(Yicai Global) Sept. 17 -- The more than 1,700 Japanese companies reportedly seeking their country’s financial help to repatriate operations are not just those exiting China, according to the Beijing-based head of a key Japanese trade and investment promotion agency.
The companies involved are also based in other nations, Takeo Donoue, director-general of the Beijing Office of the Japan External Trade Organization, told Yicai Global yesterday. Moreover, the Japanese government does not require Japanese-funded firms to return from overseas, he added.
Japan’s government offered allowances to Japanese firms moving away from China in measures it issued in March to deal with the pandemic. More than 1,700 have filed for subsidies worth JPY1.76 trillion (USD16.8 billion) and two rounds of applications have already ended, news site Japan Forward reported previously.
The policies not only target withdrawals, but also deal with transfers of production facilities and the reconstruction of plants in Japan, Donoue said.
So the headline figure is not only for China, but for the world, and not only for withdrawal scenarios, but also for those firms that decide to set up new factories in Japan, he added.
If companies concentrate their industries all in one place, this will definitely lead to fragility and instability, Donoue noted. Japan’s policies are aimed at encouraging its companies to diversify their supply chains, not urge those abroad to return.
The authorities in Japan have no notion of exerting influence on the operations of private businesses, but have a policy of providing subsidies according to the situation of each. Companies make judgments based on their own operations, Yoshinori Ogawa, head of Tokyo-based Marubeni’s trading and investment operations in China, told Yicai Global.

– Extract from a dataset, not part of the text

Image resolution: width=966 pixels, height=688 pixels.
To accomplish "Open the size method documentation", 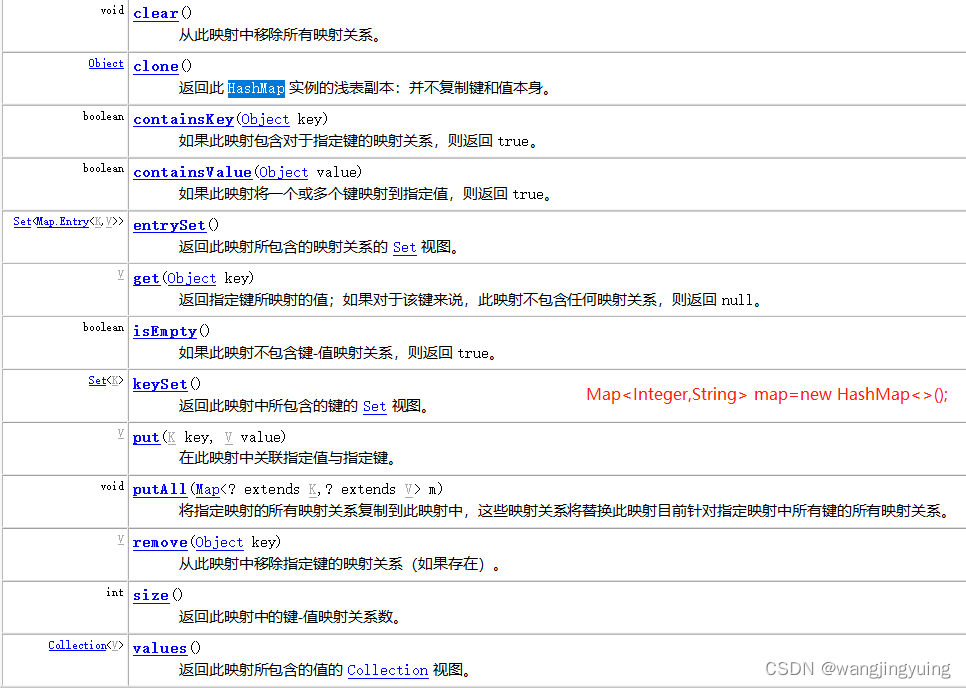I will pos(150,595).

More than half of the companies it canvassed last year had no plans to change the scale of their business in China, Ogawa said. Of those JETRO asked whether they have considered or implemented plans to move factories out of China, just 9.2 percent answered ‘yes,’ he added.
According to a survey JETRO conducted among Japanese companies in China last summer in the direction of business development in the next one to two years, 43.2 percent said they would expand business, while 50.6 percent chose to “maintain the status quo,” according to the 2020 White Paper on the Chinese Economy and Japanese Enterprises that JETRO published yesterday.